Researchers from the University of Southampton in England will discuss how a warmer and wetter climate more than 7,500 years ago changed the vegetation in Gates of the Arctic National Park and Preserve, affecting the lake ecosystems. Each program will have a slightly different focus.
“It is well known that the Arctic is warming rapidly, with this warming contributing to an expansion of vegetation zones in a northerly direction,” said Maarten van Hardenbroek, one of the presenters. “What we don’t know very well is how lake ecosystems will respond to this. Our study looks at this interaction between lake and landscape in a period when there were large changes in the environment, similar to what is going on today.”
Van Hardenbroek is a postdoctoral researcher who studies the changing environmental conditions of lakes. The other presenter is graduate student Emma Hopla, who studies pollen grains as a way to look into past vegetation.
Following is a description of each program:
- Hopla will present a brown bag seminar titled "Catching 10,000 Years of Vegetation in Models and Sediments" at noon, Thursday, March 26, at the UA Museum of the North.
- Van Hardenbroek will discuss "Scientists, the Lake, and You" during a public meeting at 7 p.m. Thursday, March 26, in the Morris Thompson Cultural and Visitors Center, 101 Dunkel St. in downtown Fairbanks. Bring your personal experiences of climate change to the meeting. People also can submit stories and memories on the project’s website: https://arcticlakes.wordpress.com/you. This event is sponsored by the Osher Lifelong Learning Institute at UAF.
- Van Hardenbroek and Hopla will present "The Effect of Changing Climate and Landscape on Arctic Lake Ecosystems: A Holocene Perspective" during a Friday Seminar sponsored by the Department of Geosciences, Alaska Quaternary Center and the Water and Environmental Research Center, at 3:30 p.m. Friday, March 27, in 201 Reichardt Bldg., 900 Yukon Drive, on the Fairbanks campus.

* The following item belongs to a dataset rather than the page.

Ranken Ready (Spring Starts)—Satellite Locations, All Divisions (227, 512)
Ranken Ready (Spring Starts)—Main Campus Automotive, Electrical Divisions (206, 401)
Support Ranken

Hopla and Van Hardenbroek worked with other researchers to sample sediments from the lake bottoms. They examined microscopic, fossilized remains to find out what plants were growing around the lakes and what plants and animals were in the lakes about 7,500 years ago. Around that time, Interior Alaska was experiencing a climate that was warmer and wetter than today.